2018 was called the Year of the Woman. The first election cycle to take place fully ensconced within the #MeToo era came to a close with a historic number of women running for office and winning. Many of these newly minted legislators were women of color, and the doors they flung open simply by their mere presence at the table reverberated through the nation’s marginalized communities. As a black woman, I felt the power of it. Representation matters, and I saw more faces that looked like mine in a crowd of lawmakers than I’d ever seen in my life.
More of us are at the table. That means we made it, right?
Well, not quite.
We still have a long way to go before we reach the fabled promised land of racial and gender equality. Last year was yet another baby step in a seemingly endless line of baby steps. Slow and steady wins the race. We step forward twice, get pushed back once, maybe even twice, ad infinitum. Meanwhile, the road ahead of us goes on past the horizon, the goal completely out of sight. No one quite knows the distance between where we stand and where we want to be, but moving forward is the only option, because we know exactly what dangerous territory lies behind us.
Thanks to the many hundreds of thousands of women who came before me, being a woman in 2019 is better, but it’s still not easy.
I may no longer pass from the dominion of my father to that of my spouse, but I’m not paid the same as a white man for identical work.
Birth control and access to safe, legal abortion may give me the kind of control over my reproductive system that women living decades ago could only dream of, but the war on women waged by old white men rages on and, if successful, would leave me with few options that didn’t include being either celibate or perpetually barefoot and pregnant.
I may be able to go wherever I want, whenever I want, without asking any man’s permission, but I’m not safe walking alone after dark, being too friendly to a male stranger, being too dismissive of a male stranger, or leaving my drink unattended at a party for fear of what might happen.
I may be able to set my sights on any job that strikes my fancy, but I can’t be taken seriously in most professional spaces, and I often have to push back extremely hard on men who believe, simply by the grace of their gender, that they are more learned than I am, no matter the subject or situation. When confronted on their mansplaining, most men seem taken aback, because they don’t even notice themselves doing it. Yet it happens ALL. THE. TIME.
And those are just a small sampling of the many complications of being a woman in this country.
When you add being black on top of that, all of the aforementioned difficulties magnify, and the discrimination becomes labyrinthine in its complexity.
After an incident, I often find myself wondering: was this because I’m black? Or because I’m a woman? Or both?
But there are no clear answers, only the dark, ugly feeling of being targeted, humiliated, overlooked, or attacked.
Discrimination exists as a claustrophobic maze for those of us that call more than one marginalized group home, and the uncertainty inherent in its twists and turns often makes it impossible to find our footing. You flounder, you double back, you forge ahead, hoping for something better around the next corner. An exit, though you don’t ever expect to find one.

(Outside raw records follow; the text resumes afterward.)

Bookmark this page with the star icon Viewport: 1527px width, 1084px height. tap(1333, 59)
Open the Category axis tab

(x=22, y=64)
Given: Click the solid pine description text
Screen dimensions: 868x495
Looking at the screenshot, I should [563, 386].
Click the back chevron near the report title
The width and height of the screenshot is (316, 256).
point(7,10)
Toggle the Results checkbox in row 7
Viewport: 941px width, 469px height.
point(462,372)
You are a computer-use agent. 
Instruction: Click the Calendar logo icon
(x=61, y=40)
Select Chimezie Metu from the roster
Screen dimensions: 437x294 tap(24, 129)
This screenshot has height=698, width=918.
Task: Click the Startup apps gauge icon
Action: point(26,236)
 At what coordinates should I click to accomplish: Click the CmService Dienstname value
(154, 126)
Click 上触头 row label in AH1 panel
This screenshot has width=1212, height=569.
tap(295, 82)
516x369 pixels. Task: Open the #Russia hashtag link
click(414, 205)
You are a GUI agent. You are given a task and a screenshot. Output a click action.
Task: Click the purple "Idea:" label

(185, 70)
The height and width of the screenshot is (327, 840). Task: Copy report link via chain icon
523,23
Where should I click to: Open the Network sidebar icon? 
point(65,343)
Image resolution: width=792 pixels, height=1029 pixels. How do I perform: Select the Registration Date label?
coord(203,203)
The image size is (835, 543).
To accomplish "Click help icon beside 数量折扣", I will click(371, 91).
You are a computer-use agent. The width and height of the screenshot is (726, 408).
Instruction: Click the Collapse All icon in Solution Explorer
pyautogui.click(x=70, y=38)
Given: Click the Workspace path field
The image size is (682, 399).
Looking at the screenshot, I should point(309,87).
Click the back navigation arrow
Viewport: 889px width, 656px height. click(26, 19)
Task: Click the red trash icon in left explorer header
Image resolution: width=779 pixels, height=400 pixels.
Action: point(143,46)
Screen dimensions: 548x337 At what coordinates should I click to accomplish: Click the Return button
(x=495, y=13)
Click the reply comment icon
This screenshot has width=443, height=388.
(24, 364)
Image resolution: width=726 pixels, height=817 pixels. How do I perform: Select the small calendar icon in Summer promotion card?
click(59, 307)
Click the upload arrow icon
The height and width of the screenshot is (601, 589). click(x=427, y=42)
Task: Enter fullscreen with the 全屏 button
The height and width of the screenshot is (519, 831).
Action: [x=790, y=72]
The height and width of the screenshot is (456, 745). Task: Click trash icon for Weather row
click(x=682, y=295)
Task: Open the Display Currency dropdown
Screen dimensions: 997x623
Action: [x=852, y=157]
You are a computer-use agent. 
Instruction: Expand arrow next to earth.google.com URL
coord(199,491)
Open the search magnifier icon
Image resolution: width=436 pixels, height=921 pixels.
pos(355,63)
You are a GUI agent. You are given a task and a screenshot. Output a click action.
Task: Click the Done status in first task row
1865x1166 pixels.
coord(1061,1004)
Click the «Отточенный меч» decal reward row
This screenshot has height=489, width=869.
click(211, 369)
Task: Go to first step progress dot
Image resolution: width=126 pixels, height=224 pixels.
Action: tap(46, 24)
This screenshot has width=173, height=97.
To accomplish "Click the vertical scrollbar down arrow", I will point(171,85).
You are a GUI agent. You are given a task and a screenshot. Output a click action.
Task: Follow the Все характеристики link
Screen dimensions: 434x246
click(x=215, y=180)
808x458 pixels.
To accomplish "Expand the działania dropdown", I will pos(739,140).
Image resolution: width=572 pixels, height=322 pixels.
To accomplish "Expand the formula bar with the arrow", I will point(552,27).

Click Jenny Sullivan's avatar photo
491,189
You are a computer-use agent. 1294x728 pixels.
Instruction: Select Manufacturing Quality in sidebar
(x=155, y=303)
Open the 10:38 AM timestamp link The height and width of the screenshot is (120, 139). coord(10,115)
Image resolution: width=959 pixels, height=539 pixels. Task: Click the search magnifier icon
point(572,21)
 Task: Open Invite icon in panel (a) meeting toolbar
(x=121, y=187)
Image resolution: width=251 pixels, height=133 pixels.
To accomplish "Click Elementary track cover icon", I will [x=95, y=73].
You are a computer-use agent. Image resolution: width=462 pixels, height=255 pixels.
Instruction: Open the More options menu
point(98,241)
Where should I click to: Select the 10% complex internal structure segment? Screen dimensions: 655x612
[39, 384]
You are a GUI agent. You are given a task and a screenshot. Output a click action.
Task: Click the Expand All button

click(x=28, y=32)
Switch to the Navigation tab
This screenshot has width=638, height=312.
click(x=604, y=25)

I live in a country that once owned people who looked like me, and also a country in which people of my gender we never expected to contribute to society in any meaningful way. Women were to bear children and look pretty. Black women were to bear children and toil until they died. And though we’re no longer seen as property or lesser than men in the eyes of the law, we’re still nurtured by a society that views us as fundamentally weaker than men, both mentally and physically. Our bodies are still the subject of a dogged legislative agenda that won’t stop until it completely strips away control over our own reproductive destiny. Our bodies are still seen as existing almost exclusively for male enjoyment.
It would never occur to me to tell a man minding his own business in a public space that he should smile, that he’s good looking, or that I’d be interested in dating and/or sleeping with him. These are all things I’ve heard from complete strangers, and not just once. Not even just a dozen times.
It would also never occur to me to interrupt a man who was a subject matter expert because I assumed I knew more than he did, though I was not a subject matter expert, nor was I invited to speak on the topic. Yet this is also something that happens to women with annoying regularity. Even when we are speaking about our unique experiences as women in the world, men will often dive headfirst into the fray to talk over us, muscling their way into a conversation that shouldn’t even feature them.
Again, these are just small things, but if you add enough of them together, they become weights heavy enough to hamper our upward mobility and obliterate our spirits.
So, yes, let’s celebrate 2018 as the Year of the Woman. But let’s not forget that there have been thousands of years celebrating men, their achievements, and their exclusive centuries’ old dominion over the world and all the women in it.
We women can’t be content with a single year that only sees our total representation in Congress reach 25% while we make up more than 50% of the population. We have to keep pushing until the many layers of glass ceilings shatter, and we can breathe the fresh air and feel the full strength of the sun on our faces.
The thought of a world in which the full range of possibility and promise isn’t limited on the basis of sex, race, disability, who you love, or how you self identify is what keeps me going every day, despite the constant backsliding, the defeats, the frustrations, and the heartache.
As always, women of color, disabled women, women identifying as LGBTQ have a harder path, one we’ve often had to walk alone as our more privileged sisters moved quickly along the path ahead of us, leaving us behind. But none of us will truly be free until we all are, meaning we’ll have to wait for that last woman to make her way across the finish line before we can consider the battle won.